Nem é aconselhável permanecermos como bois diante de
castelos, pois há flagrante oposição entre a busca do conhecimento e os
exclusivos interesses do estômago; igual oposição existe entre o caminho do
homem livre - que pensa por si mesmo - e a estrada que estabelece apenas a
dominação ou a distribuição dos lugares no poder - como na Revolução Francesa:
havia aplausos no instante das vantagens, e fuga espavorida no instante do
sacrifício e morte na guilhotina.
AS ORDENS INICIÁTICAS TRADICIONAIS: Ao sermos iniciados numa
Ordem tradicional, não foi nosso objetivo substituirmos os dogmas tradicionais
da fé por outros dogmas.
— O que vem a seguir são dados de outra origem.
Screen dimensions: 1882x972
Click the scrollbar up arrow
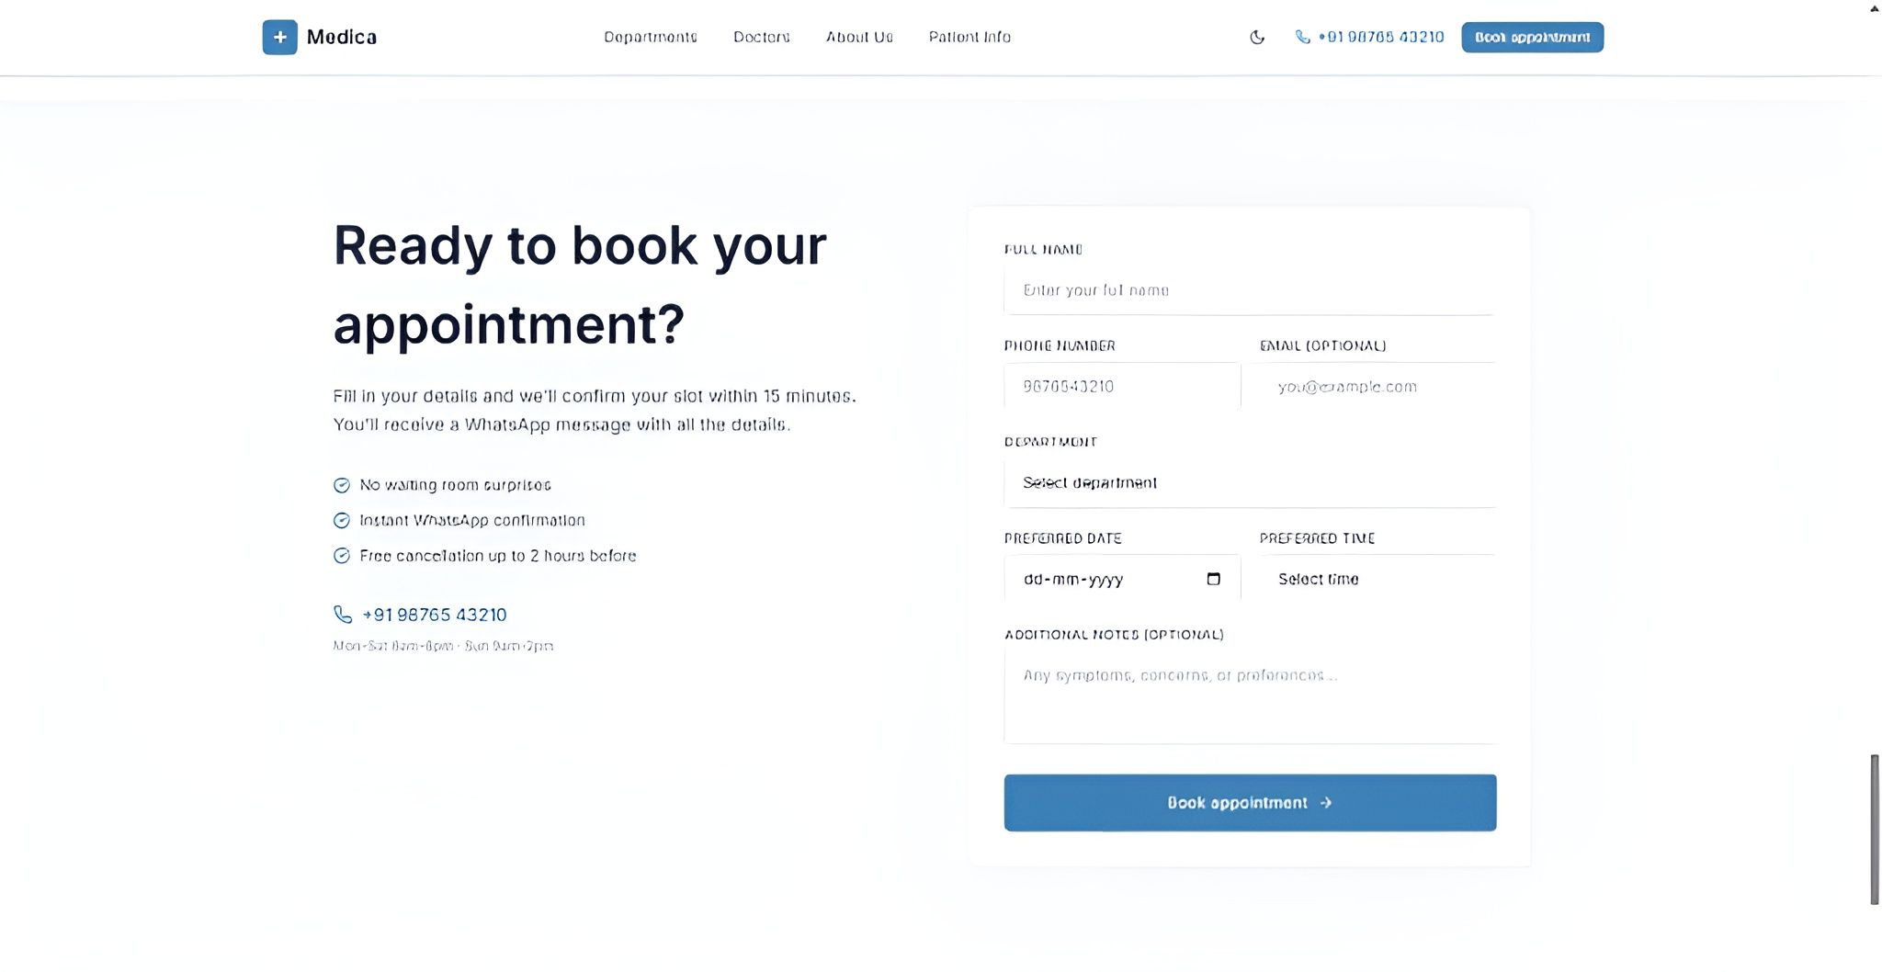(1875, 8)
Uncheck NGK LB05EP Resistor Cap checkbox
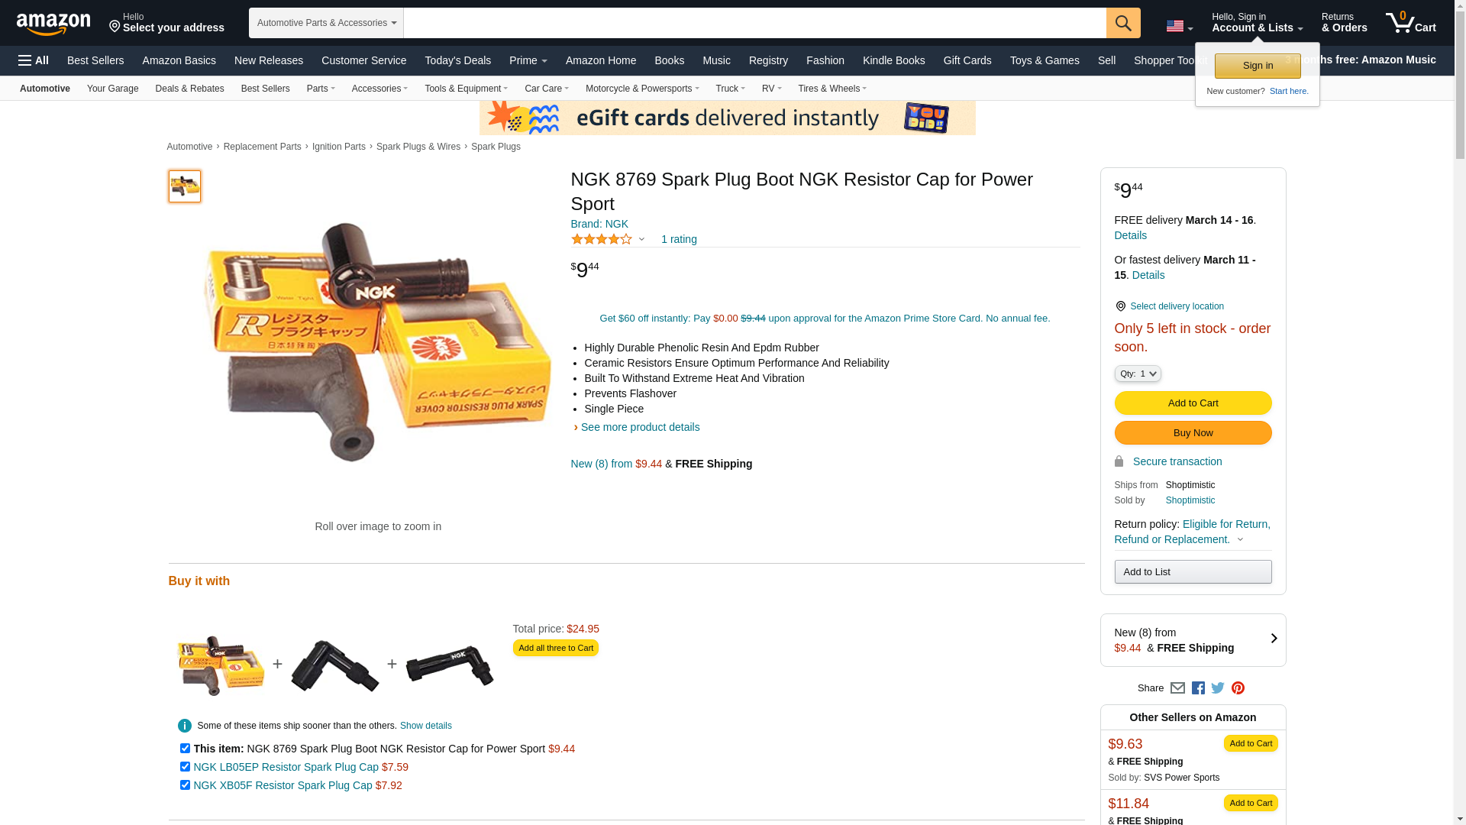 pos(185,767)
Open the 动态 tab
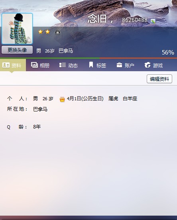 point(69,65)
Qual a vantagem em destituir da cátedra um
"Magister Dixit" e substituí-lo pelo "Mestre Disse"? -
trocar 6 por meia-dúzia?
Devemos estar conscientes, desde a opção que fizemos, que
aqueles que abusam de autoridade utilizam-se da palavra para movimentos de
ruína e aniquilamento do pensamento livre.
O efeito deletério de tais movimentos perturbadores
articulam-se ainda contra os próprios autores que acabam colhendo amargos
frutos da infeliz atividade a que dão impulso.
O sinal mais característico desse tipo de imperfeição é o
interesse pessoal. Disse o antigo Mestre de Lyon: "Pode um homem possuir
qualidades reais, que levem o mundo a considerá-lo homem de bem.
Mas, essas qualidades, conquanto assinalem um progresso, nem
sempre suportam certas provas. “Às vezes basta que se fira a corda do interesse
pessoal para que o fundo fique a descoberto.”
A QUEM serve esse homem? A QUE serve?
"Quando estão presentes as obras do interesse pessoal,
suspeitemos da impostura, por mais pretensiosas que sejam suas reivindicações;
por mais plausíveis que sejam seus ensinamentos.
Elas apenas servem às inimizades, ciúmes, iras, discórdias,
dissensões, facções, invejas, bebedices, glutonarias e coisas a respeito das
quais vos preveni..." disse Saulo de Tarso aos Gálatas.